You had a vertical sleeve gastrectomy in August 2015, that took out 80% of your stomach. Can you share what process you went through to make this decision, and how this his impacted your running since then?
Picture being an overweight long distance runner suffering from chronic migraines and high blood pressure, trying to lose weight doing something you love (running) and it just caused more health issues.  Not a pretty picture?  It was a vicious cycle that I wanted to get out of.  I just woke up one morning and said enough.  I looked online, found a doctor, had a consult, followed all the steps and had the surgery.  Process took about four months.
The impact is my heart came back into my running.  Instead of running for weight loss, I run because I love it!  I love seeing what my body can do when I push it and I found a mental strength I didn’t know I had.  Something I had been working on ever since I started running.  That runner’s high is amazing!  Also I finally broke the 5 hour mark on the marathon with a 4:42 at Little Rock in March 2017.

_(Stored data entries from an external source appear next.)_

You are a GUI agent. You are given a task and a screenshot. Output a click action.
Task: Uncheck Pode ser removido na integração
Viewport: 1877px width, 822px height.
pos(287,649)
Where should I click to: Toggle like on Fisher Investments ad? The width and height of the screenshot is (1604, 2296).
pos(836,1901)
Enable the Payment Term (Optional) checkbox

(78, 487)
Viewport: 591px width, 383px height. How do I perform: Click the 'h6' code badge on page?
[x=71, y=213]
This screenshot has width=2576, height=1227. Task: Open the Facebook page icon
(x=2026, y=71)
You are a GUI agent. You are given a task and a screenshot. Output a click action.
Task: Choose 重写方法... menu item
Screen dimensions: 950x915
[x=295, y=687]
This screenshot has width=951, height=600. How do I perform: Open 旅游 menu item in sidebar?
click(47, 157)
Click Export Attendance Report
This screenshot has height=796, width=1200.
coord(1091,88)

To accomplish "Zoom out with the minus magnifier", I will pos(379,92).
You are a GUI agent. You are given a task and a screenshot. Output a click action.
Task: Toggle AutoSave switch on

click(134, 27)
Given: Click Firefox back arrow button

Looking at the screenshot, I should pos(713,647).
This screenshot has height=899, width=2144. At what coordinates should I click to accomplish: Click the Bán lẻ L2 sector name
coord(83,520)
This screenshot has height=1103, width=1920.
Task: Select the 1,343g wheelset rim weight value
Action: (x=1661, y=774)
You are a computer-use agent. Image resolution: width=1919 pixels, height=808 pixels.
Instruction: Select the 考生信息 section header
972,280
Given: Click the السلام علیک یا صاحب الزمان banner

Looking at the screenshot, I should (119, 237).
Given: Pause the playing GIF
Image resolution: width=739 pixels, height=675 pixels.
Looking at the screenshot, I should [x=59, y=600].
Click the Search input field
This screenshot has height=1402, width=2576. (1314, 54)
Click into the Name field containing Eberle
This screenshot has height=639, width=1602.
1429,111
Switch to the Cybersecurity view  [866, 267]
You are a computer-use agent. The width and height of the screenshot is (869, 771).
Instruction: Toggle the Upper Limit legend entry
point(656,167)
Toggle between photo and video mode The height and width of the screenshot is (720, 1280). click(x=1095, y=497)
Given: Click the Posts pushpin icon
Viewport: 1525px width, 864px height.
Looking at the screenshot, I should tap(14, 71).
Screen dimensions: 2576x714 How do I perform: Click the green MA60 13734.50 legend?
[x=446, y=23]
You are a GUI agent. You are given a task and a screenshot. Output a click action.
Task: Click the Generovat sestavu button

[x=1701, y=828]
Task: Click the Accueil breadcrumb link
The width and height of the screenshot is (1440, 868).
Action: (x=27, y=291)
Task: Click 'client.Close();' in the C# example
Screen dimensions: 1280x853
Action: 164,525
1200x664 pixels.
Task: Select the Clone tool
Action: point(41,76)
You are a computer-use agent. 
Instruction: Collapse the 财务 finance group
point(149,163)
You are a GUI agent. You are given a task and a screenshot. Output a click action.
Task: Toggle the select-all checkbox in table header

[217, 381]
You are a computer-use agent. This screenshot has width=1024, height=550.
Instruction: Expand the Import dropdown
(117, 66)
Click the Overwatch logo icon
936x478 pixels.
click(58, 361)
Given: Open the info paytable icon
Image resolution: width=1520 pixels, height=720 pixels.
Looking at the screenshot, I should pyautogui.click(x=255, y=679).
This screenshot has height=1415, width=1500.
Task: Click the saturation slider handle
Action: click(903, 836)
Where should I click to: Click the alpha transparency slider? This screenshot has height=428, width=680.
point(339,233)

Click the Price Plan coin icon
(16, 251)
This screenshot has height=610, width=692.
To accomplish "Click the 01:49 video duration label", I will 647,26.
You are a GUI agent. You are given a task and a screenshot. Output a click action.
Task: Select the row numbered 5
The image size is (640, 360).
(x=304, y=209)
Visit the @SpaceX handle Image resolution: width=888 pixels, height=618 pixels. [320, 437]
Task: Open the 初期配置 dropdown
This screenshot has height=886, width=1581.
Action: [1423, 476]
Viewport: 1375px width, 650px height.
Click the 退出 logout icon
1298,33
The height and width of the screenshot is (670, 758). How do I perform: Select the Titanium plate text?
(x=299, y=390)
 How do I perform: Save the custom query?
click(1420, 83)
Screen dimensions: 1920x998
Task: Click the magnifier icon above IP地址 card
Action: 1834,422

You mentioned that you went through various psych evaluations before they would sign off on your surgery. What was this like, and how has this helped you pre and post surgery?
The doctors want to make sure you’ve got head right before the surgery.  Having it is not some magic thing that just takes away all the bad stuff in your life; you have to work at it.  It’s a tool and if not used properly, you’ll go back into old habits and well can gain it all back.
Since the surgery, I have lost 100 pounds!  Dropped from a size 20-22 pant to a size 4.  Went from four blood pressure medicines to one.  Never took my antidepressant again!  Migraines are almost gone.  I’m more outgoing now and my friends say I smile more.

You mentioned that you take lots of pictures, more than you ever did before. What made this change, and what other impacts has this had on your life?
My dad was a professional photographer so I learned how to be behind the lens.  Recording life’s events for others to enjoy was always something I did.  I never liked myself in photos and would critique everything about myself.  Now, I love who I am and how I look.  Also, I feel like I missed out on a lot of memories by not being in the pictures.  I want to be a part of the action instead of a bystander!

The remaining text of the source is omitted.